In this construction, the place of the planet is found at the end of any time proportional to F f by drawing fr parallel to SF, and taking rfp = 2F of. Hence it is plain, if we take OQ, equal to FP, (already assumed equal to ¼ of Ptolemy's excentricity of the equant,) since SO is equal to ¾ of the same, that SQ is the whole of Ptolemy's excentricity of the equant; and therefore, that Q is the position of the centre of his equant. It is also plain if we join Qp, since rfp = 2F of, and oQ = fp, that pQ is parallel to fo, and, therefore, pQP is proportional to the time; so that the planet moves uniformly about the same point Q, as in Ptolemy's theory; and if we bisect SQ in C, which is the position of the centre of Ptolemy's deferent, the planet will, according to Copernicus, move very nearly, though not exactly, in the same circle, whose radius is CP, as that given by the simple excentric theory.

The explanation offered by Copernicus, of the motions of the inferior planets, differed again in form from that of the others. He here introduced what was called a hypocycle, which, in fact, was nothing but a deferent not including the sun, round which the centre of the orbit revolved. An epicycle in addition to the hypocycle was introduced into Mercury's orbit. In this epicycle he was not supposed to revolve, but to librate, or move up and down in its diameter. Copernicus had recourse to this complication to satisfy an erroneous assertion of Ptolemy with regard to some of Mercury's inequalities. He also retained the oscillatory motions ascribed by Ptolemy to the planes of the epicycles, in order to explain the unequal latitudes observed at the same distance from the nodes, or intersections of the orbit of the planet with the ecliptic. Into this intricacy, also, he was led by placing too much confidence in Ptolemy's observations, which he was unable to satisfy by an unvarying obliquity. Other very important errors, such as his belief that the line of nodes always coincided with the line of apsides, or places of greatest and least distance from the central body, (whereas, at that time, in the case of Mars, for instance, they were nearly 90° asunder,) prevented him from accurately representing many of the celestial phenomena.

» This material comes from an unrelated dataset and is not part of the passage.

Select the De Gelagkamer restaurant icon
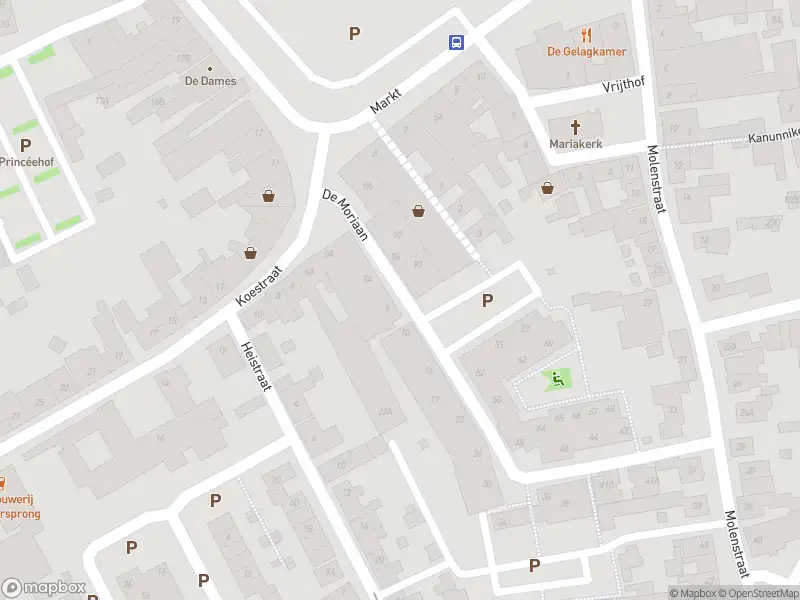 [586, 36]
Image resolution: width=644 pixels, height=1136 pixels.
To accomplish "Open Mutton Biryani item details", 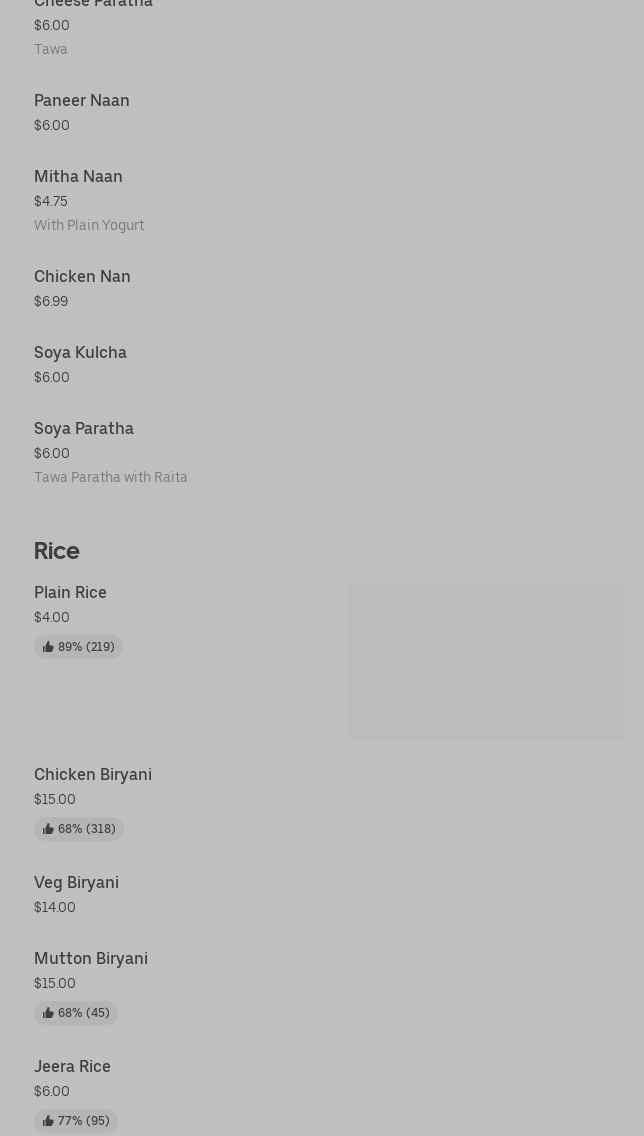I will point(91,958).
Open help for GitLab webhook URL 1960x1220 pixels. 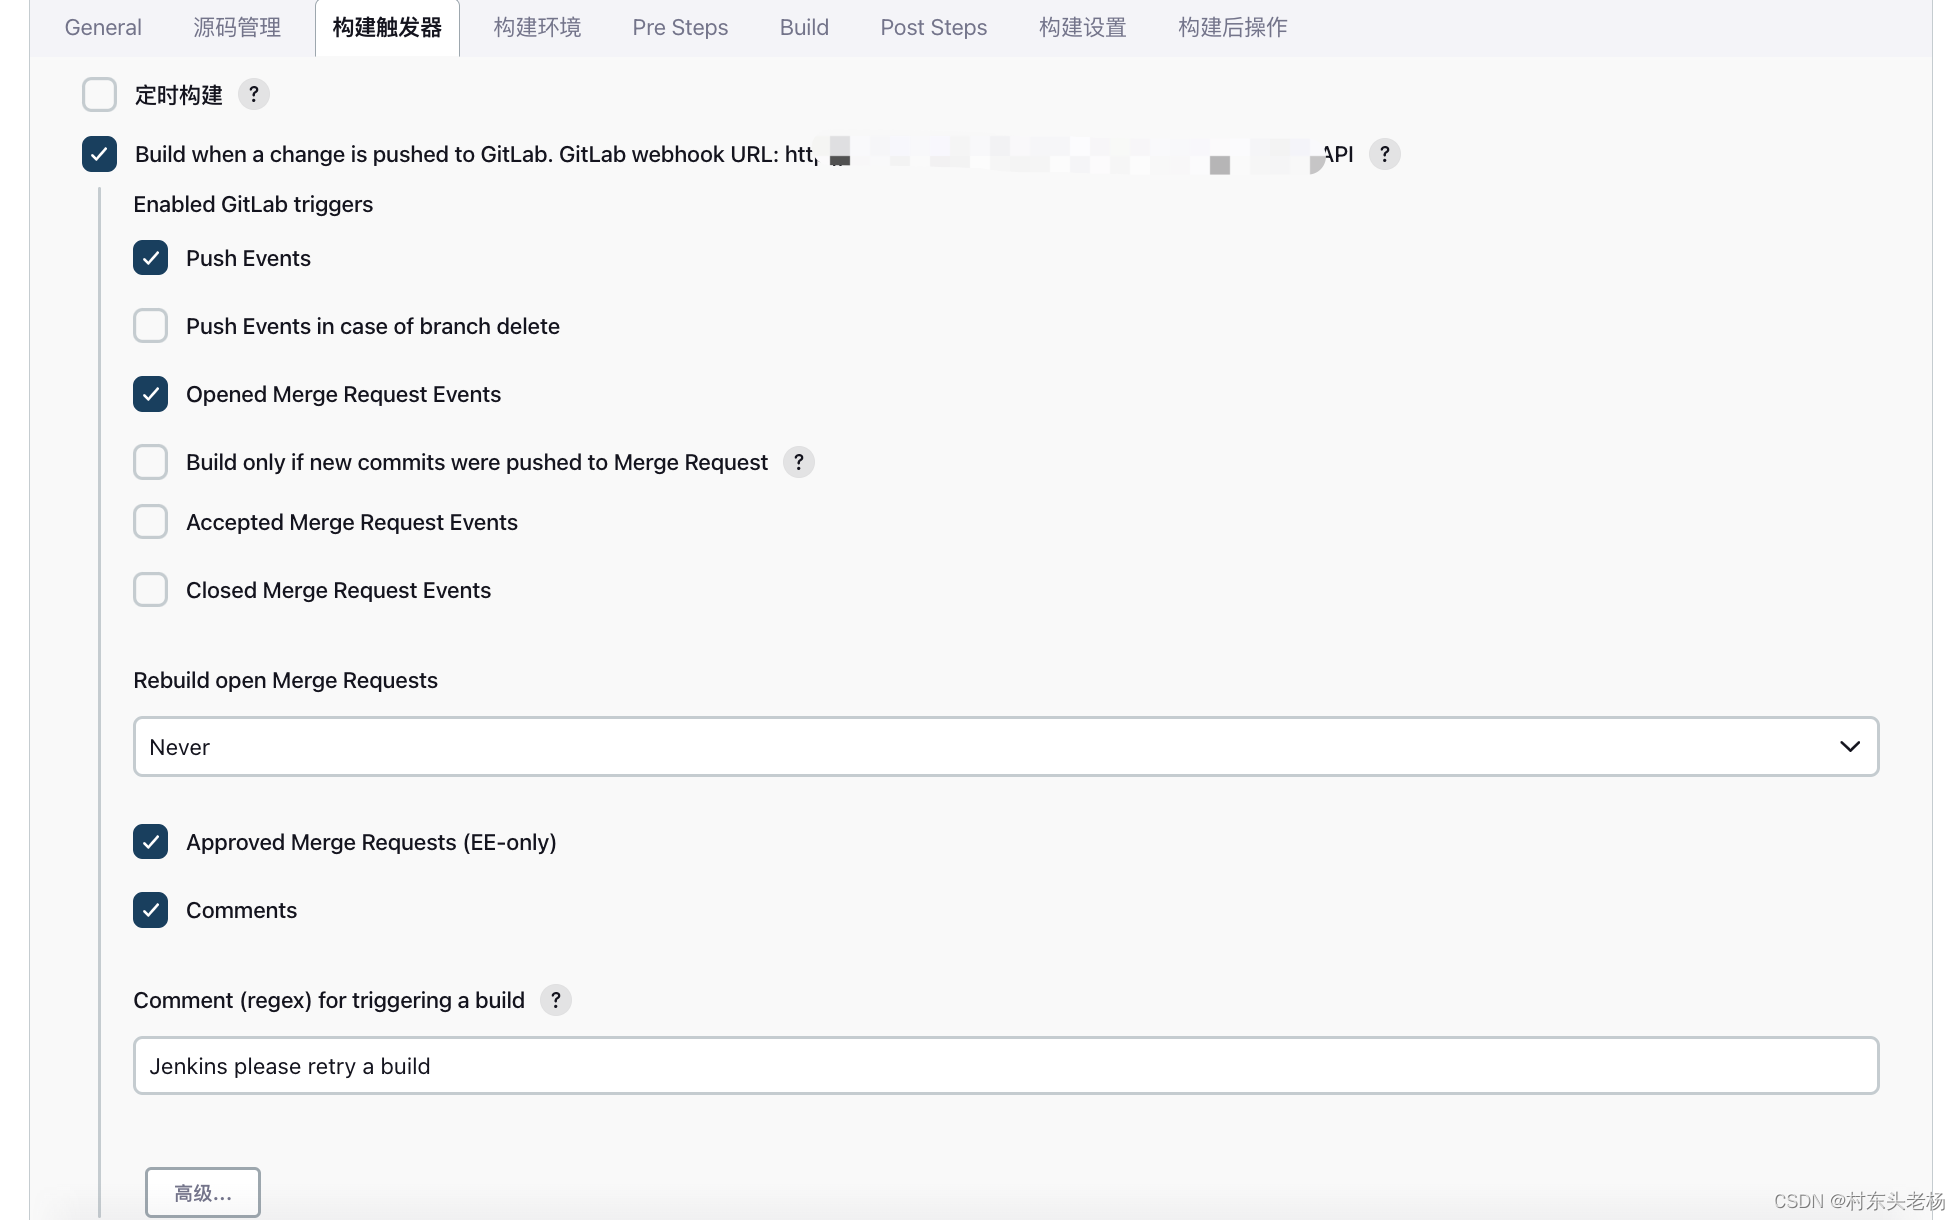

These brief details may serve to show that the adoption or rejection of the theory of Copernicus was not altogether so simple a question as sometimes it may have been considered. It is, however, not a little remarkable, while it is strongly illustrative of the spirit of the times, that these very intricacies, with which Kepler's theories have enabled us to dispense, were the only parts of the system of Copernicus that were at first received with approbation. His theory of Mercury, especially, was considered a masterpiece of subtle invention. Owing to his dread of the unfavourable judgment he anticipated on the main principles of his system, his work remained unpublished during forty years, and was at last given to the world only just in time to allow Copernicus to receive the first copy of it a few hours before his death.

FOOTNOTES:

[187] By "the opposite direction" is meant, that while the motion in the circumference of one circle appeared, as viewed from its centre, to be from left to right, the other, viewed from its centre, appeared from right to left. This must be understood whenever these or similar expressions are repeated.

[188] Venus Mercuriusque, licet ortus occasusque quotidianos ostendunt, tamen eorum circuli terras omnino non ambiunt, sed circa solem laxiore ambitu circulantur. Denique circulorum suorum centron in sole constituunt.—De Nuptiis PhilologiÆ et Mercurii. VicentiÆ. 1499.